Boldt corrected him. Returning her affection, he told Bowler, “We made that decision together.”

Bowler said, “We were working the vic’s possessions. Anything that might link the kidnappings. I informed the Bureau that I had a good, solid lead-”

Boldt interrupted, “Spitting Image.”

He nodded. “You do your homework, don’t you?”

“We stumbled onto it.”

“So I ask for a meeting, to get this out on the table.” He blinked furiously, his eyes glossy. “Penny’s gone the next day. Needless to say, because of the demands I cancel the meeting and keep my trap shut.”

“The next day?”

“The Pied Piper knew I had requested that meeting-has to be.”

“Your contact over there?”

“The island girl-legs to the ceiling.”

Kalidja, Boldt realized. Had Hill been right about an insider? Had Daphne played right into that?

Bowler said, “I’m making lame excuses for skipping the dance; she’s breathing fire down my throat. I’d been after them to run rental car reservations, not the actual agreements, using a list of valid cards I had.”

“Which were?” Boldt asked.

“The Spitting Image customers. If you know about Spitting Image, then you know she has a Web page; I got to the Web page first, never did interview her. But one of our pocket protectors hacked into her site without any hassle. Said a sixth grader coulda done it. Lifts a couple dozen valid credit cards. The woman was using E-mail for her orders! Jesus! And I’m thinking-”

“This guy’s had experience counterfeiting credit cards,” Boldt supplied.

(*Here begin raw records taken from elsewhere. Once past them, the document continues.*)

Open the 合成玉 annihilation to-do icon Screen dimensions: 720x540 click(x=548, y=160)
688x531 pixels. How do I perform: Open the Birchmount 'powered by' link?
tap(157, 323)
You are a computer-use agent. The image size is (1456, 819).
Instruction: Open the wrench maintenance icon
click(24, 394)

“Got to be. Right? Credit cards, documentation. It’s all available to him. He needs fake cards to get things done. But first he needs valid numbers, and Spitting Image all but hands them to him.”

“Not the victims’ cards.”

“No way. Have to be punch drunk to use those; but the other card numbers? Why not?”

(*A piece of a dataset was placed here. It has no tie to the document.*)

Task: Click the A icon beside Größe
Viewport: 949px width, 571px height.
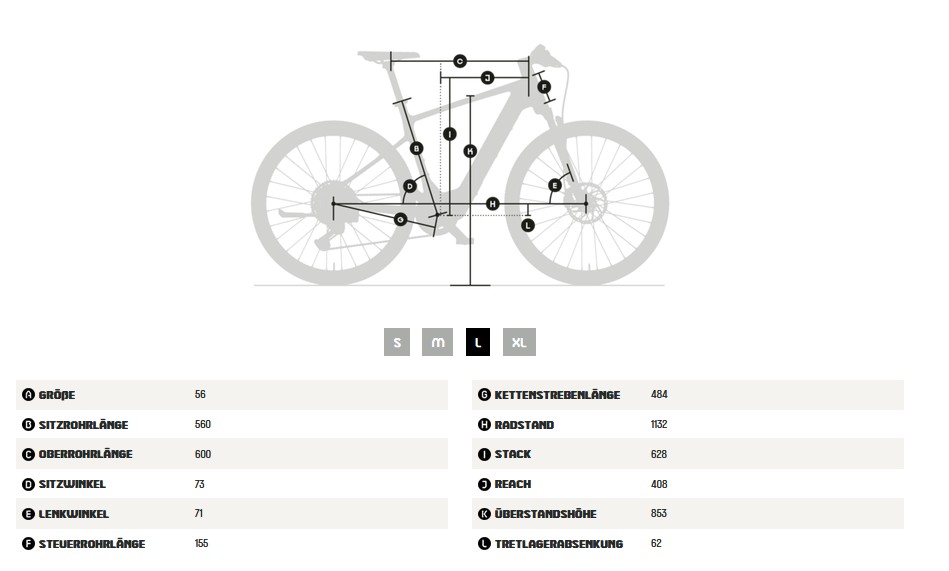Action: pos(28,395)
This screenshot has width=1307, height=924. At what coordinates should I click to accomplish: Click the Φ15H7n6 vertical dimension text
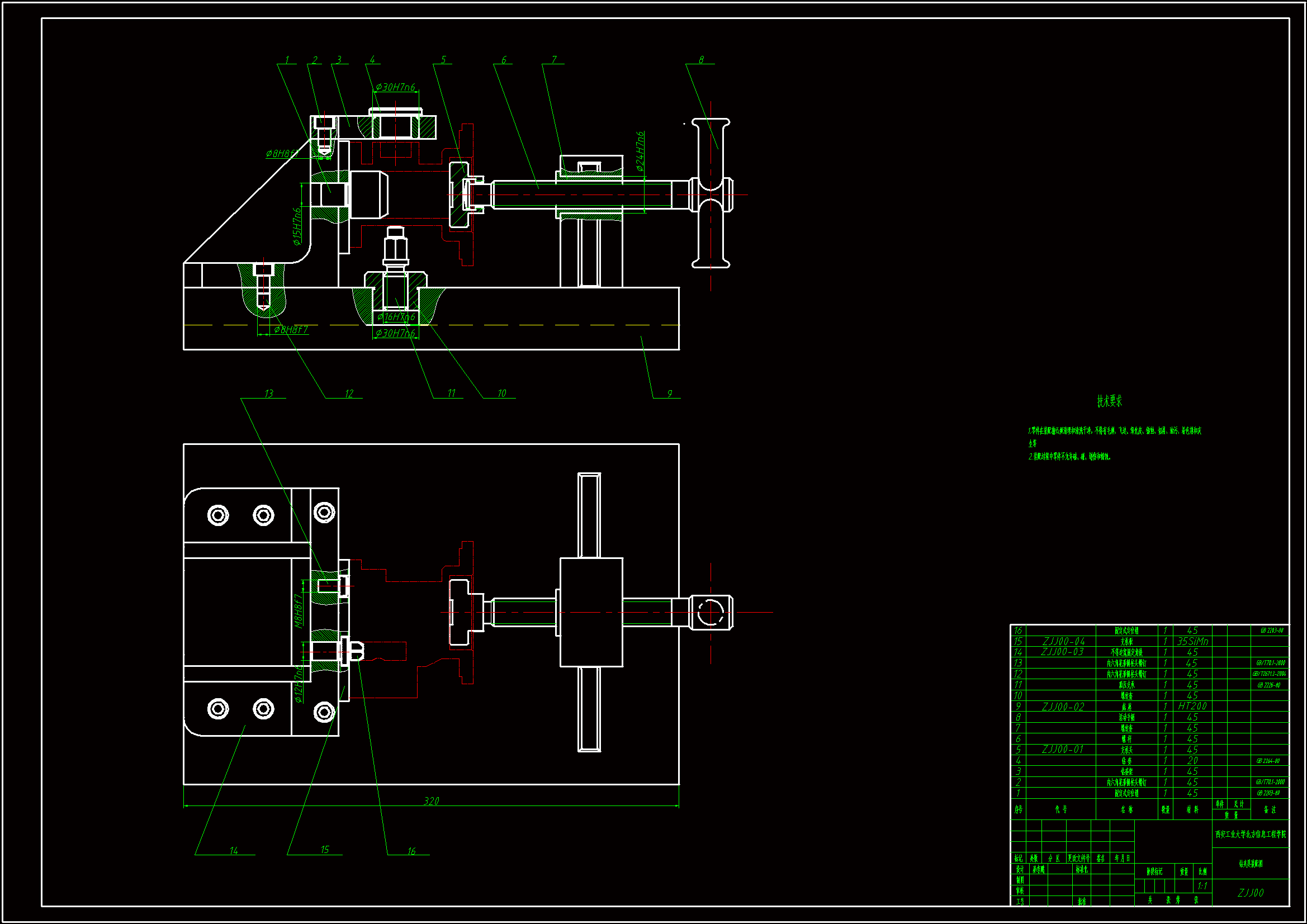click(296, 226)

“Did you ever connect it?” Boldt asked.

“Did I ever! The AFIDs.”

“We’ve never seen a report.”

“Yeah, well, Hale has one. The cartridges for the air TASER were bought all at one time. Las Vegas, a year ago. One time charge to a valid credit card-”

“Which later turned out to be-”

“Much later, yeah,” Bowler answered.

“What?” Liz asked irritably.

The two men answered nearly simultaneously, “A Spitting Image customer.”

“And that’s when you thought to follow the cards,” Boldt said.

“The guy is lifting his vics off the Internet. Why make things harder on himself? He does up a valid credit card, maybe a driver’s license all from the same hack. He gets into those files once, he never needs to go back again. Clean and simple.”

“Is someone going to explain this to me?” Liz asked indignantly. “How does his using some silk-screen customer’s credit card connect to rental cars?”

Bowler answered shamefully, “I never followed it up, never chased it. Maybe it does, maybe it doesn’t.”

Boldt told her, “The Pied Piper needs valid credit cards and a valid ID to rent cars, take plane flights, whatever. If he’s using Spitting Image customers-and I agree it makes sense that he might-then we may be able to track him.” Boldt told Bowler, “The problem with it that I see is that we know he accessed the victims’ credit card records-it’s how he knew their movements, how he predicted when to strike.”

This was clearly news to Bowler, who attempted to digest it. Boldt continued, “If he had that kind of access to credit records, he doesn’t need the Spitting Image list.”

Bowler contradicted, “Sure he does. He needs expiration dates. Those aren’t available from a TRW or some credit service. He’s got some ex-con who can pull that kind of information for him,” Bowler speculated. “It doesn’t mean he’s got valid cards.”

Liz, the banker, said, “He’s right, love. He would need the expiration dates for a successful counterfeit.”

“What you’ve got here is someone who knows computers. With a color scanner you can forge hundred dollar bills. How difficult can a driver’s license be?”

Boldt thought back to the CD-R of Sarah-video embedded on a CD-ROM. He said, “They teach computer skills in prison.”

Bowler looked up and said, “Our tax dollars hard at work.”